Here's an approximation algorithm that should offer a decent time-quality trade-off curve. The first part is due to Teofilo F. Gonzalez (Clustering to minimize the maximum intercluster distance, 1985), but I can't find a citation for the second offhand, probably because it's too thin to be a main result.

Let k be the number of times you're willing to run Dijkstra's algorithm (truncated after it reaches all of S, as you suggest). Gonzalez's algorithm runs Dijkstra k − 1 times to partition the terminals S into k clusters so as to 2-approximately minimize the maximum cluster radius. Conveniently, it produces as a byproduct k well-separated centers C and shortest path trees for k − 1 of them. We run Dijkstra one more time and then choose the optimum 1-center with respect to C. This center satisfies

approximate objective ≤ optimal objective + maximum cluster radius.


It's a little tricky to quantify an approximation factor here in terms of k. The key is bounded doubling dimension, which I'll illustrate by assuming Euclidean distances for a moment. Suppose that we're trying to find the 1-center of a disk of radius 1. The optimum is the center of the disk. How many disjoint radius-r balls centered inside the disk can there be? Their area is contained inside a disk of radius (1+r), which has area π(1+r)², so at most (π(1+r)²)/πr² = (1/r + 1)². The maximum cluster radius will be 2r, or in terms of k, on the order of 4/√k times as large as the optimal objective, so k = 100 will give you a solution within about 20% of optimal. Doubling dimension basically uses this argument as a definition.

For reference, Gonzalez's algorithm is

1. Choose any point in S.

2. Repeat k − 1 times: run Dijkstra from the most recently chosen point, choose the next point in S to maximize the minimum distance to all previously chosen points.

Then we run Dijkstra from the most recently chosen point one more time and then select the optimal 1-center for the chosen points.

I have no idea how to analyze this algorithm and no citation, but it seems like it might work.

1. Choose a starting center. Your current approximation should work well for this.

2. Compute a shortest path tree to S from the current center.

3. Prune the tree so that all leaves belong to S and compute its center.

4. If this center is better than the root, go back to Step 2.

The two formal properties I can really declare about this algorithm are that it always terminates and that it never does worse than the starting center (because if the center of the tree is not the root, then it must be a better center than the root, because the missing edges can improve it but not the root).

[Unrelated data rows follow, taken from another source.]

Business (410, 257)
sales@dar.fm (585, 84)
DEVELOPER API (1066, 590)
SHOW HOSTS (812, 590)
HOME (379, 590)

To compute the center of a tree efficiently, label each node with the maximum distance to the root over all of its descendants (in linear time by visiting the nodes in post order). Then descend in the tree via the child with the maximum label as long as it improves the radius. Everything in the child's subtree will get closer by the length of the child's parent edge; everything else will get further by the same amount.